Crucially, we have to face up the intimate relationship between effective global governance, and enabling corporate governance. Despite brave attempts (by collective initiatives like CERES and private initiatives such as the Al Gore-Chaired Generation Investment Management, our efforts to balance the public good with private rights have been less then effective. In the main, they have been undermined by the narrow, Anglo-Saxon fiduciary approach that privileges private shareholders whose representatives, fund managers, have in the main little interest in the real economy let alone our future. Let us not forget that it is the corporate community in the US, driven by short-termism embedded in their interpretation of fiduciary accountability, that more than any other driver has undermined that nation’s capacity to act with others internationally on climate change.

Climate change and financial regulation, definite topics for Davos 2010, need to be seen as two sides of the same coin, and that coin can be best understood as being about economic not ‘global’ or even national governance per se. Our greatest challenge in addressing climate change is to channel finances into low carbon growth and development. Although we might well need some lubricating public funds for this, the overwhelming proportion needs to come from private sources, as Project Catalyst and others have pointed out. The greatest impediment to such an investment in our very survival is the short-termism of the bulk of the international investment community that leads them to discount the value of a future economy and so rationalise their unwillingness to invest our funds according to our undoubted needs.

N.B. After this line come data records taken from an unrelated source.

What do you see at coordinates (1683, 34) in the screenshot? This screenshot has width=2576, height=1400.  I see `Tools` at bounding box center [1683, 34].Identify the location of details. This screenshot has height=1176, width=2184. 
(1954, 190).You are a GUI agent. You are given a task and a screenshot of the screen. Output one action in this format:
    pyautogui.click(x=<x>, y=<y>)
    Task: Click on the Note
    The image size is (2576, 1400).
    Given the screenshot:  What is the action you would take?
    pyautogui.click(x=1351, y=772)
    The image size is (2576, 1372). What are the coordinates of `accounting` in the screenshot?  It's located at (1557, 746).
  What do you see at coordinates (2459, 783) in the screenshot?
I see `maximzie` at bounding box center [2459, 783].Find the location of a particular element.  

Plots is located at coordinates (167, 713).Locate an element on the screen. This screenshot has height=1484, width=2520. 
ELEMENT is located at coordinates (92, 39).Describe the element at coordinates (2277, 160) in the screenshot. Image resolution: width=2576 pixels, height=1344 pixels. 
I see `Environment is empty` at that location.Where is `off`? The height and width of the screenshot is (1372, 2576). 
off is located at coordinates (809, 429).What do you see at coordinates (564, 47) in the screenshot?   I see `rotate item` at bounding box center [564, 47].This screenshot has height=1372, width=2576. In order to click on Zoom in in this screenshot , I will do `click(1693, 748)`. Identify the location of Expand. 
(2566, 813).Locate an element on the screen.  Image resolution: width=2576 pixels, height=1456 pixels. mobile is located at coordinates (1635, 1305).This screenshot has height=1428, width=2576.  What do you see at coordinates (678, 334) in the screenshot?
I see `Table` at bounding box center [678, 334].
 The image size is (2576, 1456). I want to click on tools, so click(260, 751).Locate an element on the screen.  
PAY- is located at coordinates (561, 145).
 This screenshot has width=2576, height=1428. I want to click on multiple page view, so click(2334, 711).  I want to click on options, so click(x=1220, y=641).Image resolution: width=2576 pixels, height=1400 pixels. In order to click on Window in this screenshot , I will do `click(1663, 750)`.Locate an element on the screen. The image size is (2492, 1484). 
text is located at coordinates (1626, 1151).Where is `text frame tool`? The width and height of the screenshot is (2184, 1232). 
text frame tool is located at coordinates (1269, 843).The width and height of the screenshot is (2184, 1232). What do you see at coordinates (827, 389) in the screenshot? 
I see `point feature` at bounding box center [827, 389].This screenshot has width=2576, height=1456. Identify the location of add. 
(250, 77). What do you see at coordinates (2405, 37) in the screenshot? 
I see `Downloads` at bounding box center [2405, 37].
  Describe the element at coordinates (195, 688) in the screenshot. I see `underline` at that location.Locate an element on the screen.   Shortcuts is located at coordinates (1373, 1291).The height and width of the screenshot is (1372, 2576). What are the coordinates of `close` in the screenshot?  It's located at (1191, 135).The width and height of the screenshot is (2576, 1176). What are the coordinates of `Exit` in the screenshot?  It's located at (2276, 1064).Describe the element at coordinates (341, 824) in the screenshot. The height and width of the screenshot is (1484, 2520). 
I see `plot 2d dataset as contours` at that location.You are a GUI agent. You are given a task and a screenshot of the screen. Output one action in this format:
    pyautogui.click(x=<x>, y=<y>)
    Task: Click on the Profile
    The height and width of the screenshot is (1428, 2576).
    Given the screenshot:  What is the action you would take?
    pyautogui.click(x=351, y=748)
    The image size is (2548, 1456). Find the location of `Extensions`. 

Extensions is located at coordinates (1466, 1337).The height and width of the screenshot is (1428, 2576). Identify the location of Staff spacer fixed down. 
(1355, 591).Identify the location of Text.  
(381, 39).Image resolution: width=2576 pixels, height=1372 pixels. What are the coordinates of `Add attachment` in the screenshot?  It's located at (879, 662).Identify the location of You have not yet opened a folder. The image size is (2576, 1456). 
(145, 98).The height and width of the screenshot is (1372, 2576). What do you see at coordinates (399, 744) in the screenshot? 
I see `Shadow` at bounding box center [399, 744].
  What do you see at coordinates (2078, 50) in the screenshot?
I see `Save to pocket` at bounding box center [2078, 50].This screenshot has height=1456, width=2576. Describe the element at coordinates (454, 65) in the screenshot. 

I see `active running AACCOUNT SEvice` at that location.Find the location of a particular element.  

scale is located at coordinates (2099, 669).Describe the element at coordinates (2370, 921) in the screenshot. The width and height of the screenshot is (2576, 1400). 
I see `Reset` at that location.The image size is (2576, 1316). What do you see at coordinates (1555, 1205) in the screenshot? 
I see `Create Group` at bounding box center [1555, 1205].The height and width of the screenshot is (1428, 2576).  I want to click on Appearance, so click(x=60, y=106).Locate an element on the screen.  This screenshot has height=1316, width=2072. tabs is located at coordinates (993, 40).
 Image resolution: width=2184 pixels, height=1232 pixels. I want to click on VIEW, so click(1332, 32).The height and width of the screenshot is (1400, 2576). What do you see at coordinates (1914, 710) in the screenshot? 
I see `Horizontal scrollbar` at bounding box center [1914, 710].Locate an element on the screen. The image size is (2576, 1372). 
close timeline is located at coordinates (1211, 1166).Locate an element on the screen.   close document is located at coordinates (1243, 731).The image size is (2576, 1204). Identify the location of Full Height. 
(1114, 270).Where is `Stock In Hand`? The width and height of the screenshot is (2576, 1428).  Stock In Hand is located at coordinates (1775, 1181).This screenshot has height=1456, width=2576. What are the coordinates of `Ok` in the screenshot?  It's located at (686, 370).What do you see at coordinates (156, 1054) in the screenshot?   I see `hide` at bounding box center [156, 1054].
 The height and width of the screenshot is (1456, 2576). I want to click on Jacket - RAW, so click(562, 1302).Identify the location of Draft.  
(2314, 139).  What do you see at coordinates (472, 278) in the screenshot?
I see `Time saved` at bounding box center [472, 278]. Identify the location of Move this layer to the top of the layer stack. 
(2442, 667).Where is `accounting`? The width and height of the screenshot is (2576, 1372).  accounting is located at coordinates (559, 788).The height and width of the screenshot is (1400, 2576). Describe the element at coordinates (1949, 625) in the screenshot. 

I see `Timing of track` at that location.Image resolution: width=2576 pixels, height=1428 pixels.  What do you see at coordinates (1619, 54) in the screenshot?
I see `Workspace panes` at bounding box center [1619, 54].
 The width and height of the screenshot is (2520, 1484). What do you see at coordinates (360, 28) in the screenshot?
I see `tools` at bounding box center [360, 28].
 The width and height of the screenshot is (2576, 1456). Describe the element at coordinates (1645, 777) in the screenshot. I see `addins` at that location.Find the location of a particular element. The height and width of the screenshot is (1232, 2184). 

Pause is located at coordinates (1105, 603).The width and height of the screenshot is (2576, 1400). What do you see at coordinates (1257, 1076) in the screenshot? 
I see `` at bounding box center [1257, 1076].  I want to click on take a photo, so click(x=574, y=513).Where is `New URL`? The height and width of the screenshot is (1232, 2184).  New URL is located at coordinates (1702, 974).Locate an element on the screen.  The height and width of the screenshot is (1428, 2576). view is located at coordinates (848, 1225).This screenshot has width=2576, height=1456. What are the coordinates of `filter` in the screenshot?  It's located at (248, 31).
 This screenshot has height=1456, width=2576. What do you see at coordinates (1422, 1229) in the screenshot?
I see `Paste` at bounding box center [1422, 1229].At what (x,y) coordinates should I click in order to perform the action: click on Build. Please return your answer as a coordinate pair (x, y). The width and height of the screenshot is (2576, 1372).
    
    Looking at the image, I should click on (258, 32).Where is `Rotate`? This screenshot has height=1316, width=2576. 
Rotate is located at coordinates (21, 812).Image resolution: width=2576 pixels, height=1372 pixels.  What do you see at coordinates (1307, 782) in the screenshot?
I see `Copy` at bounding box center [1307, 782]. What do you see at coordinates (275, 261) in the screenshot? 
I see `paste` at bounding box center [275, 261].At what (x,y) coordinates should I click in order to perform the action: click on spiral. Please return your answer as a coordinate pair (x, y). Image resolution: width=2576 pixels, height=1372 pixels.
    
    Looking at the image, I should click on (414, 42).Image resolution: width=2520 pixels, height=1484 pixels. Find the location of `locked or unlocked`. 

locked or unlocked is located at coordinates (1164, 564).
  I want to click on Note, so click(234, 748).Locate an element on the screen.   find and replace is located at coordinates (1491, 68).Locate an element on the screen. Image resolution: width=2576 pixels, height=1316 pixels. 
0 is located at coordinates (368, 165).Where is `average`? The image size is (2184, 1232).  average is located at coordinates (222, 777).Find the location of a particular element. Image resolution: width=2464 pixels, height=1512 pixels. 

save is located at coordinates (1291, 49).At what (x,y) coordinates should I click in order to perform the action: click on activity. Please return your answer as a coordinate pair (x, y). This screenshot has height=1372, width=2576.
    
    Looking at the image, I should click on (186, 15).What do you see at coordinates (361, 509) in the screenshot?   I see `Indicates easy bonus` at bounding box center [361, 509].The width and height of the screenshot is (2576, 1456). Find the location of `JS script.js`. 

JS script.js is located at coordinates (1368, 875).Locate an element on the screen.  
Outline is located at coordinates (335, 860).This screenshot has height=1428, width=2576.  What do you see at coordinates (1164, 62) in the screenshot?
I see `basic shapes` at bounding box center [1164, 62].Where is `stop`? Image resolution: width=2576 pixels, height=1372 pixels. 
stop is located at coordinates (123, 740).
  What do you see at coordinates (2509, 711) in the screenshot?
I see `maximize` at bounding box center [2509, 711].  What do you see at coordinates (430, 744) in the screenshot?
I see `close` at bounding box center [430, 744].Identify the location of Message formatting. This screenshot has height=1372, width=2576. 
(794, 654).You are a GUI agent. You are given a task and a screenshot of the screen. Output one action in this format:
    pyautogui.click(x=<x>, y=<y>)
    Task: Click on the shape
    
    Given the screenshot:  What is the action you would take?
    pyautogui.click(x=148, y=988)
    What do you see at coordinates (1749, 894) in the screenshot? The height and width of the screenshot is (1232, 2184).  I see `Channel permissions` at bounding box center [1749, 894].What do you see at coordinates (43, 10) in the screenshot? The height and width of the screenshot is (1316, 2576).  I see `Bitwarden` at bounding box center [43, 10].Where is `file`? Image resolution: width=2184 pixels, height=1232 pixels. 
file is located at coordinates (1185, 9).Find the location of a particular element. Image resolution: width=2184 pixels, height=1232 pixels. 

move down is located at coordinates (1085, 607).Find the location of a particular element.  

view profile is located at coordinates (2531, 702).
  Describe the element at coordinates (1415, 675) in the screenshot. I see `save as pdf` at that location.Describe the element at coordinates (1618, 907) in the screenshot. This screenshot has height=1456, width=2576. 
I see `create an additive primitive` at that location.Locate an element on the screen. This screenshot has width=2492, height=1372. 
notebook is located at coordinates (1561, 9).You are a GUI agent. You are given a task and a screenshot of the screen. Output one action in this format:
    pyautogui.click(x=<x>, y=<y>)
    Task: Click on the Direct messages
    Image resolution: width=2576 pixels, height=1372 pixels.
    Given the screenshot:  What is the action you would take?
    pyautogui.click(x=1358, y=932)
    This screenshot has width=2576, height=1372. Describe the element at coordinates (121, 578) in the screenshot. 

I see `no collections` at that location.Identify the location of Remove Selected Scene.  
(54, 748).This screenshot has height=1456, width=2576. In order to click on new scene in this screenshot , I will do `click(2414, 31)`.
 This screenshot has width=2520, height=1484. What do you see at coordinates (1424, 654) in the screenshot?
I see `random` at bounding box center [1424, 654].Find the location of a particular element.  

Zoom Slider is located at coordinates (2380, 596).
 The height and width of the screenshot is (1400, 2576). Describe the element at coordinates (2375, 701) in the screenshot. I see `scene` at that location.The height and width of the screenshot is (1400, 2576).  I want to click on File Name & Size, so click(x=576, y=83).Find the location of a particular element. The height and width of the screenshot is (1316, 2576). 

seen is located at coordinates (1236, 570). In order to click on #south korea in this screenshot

Economic ownership must be part of the global governance agenda, and not just because of the unruly behaviour of Messrs Putin and Chavez. ‘Corporate responsibility’ has squeezed some additional public value from today’s dominant economic model, certainly. And public policies can make a difference when they can get to the statute books and be effectively implemented, probably more so in China today than in the US and maybe even Europe. But its not enough, and in the cases of climate and capital markets, way too little too late. Yet today’s re-emerging force of public ownership, through sovereign wealth funds, state-owned enterprises, public-private partnerships and renationalisation, remains a desperately immature alternative that will not contribute to a new social contract without more open minds, serious design innovation and effective political engagement. We do not want to go backwards towards a 20th Century model of public ownership. But today’s approach will not do, and we need to build new forms of capital ownership and stewardship that secure the public interest and private rights at an historic time that requires unprecedented innovation in governance and economy.

Davos 2010 should be about global governance, with a focus on its national and corporate underpinnings. It should see Copenhagen for what it was, not a disaster but the clearest possible signal of the need for radical change in how we organise our affairs. Similarly, financial regulation should not be seen as an organ of retribution, but a more fundamental move to reassess the nature of capital ownership and how associated power is exercised. Resurging public ownership and the up-swelling of all forms of public-private partnerships should be welcomed as the most important experimentation in organising our economic affairs since Hayek’s disciples won the ideological battle of the 1970s and thereby changed our lives and our understanding of ourselves.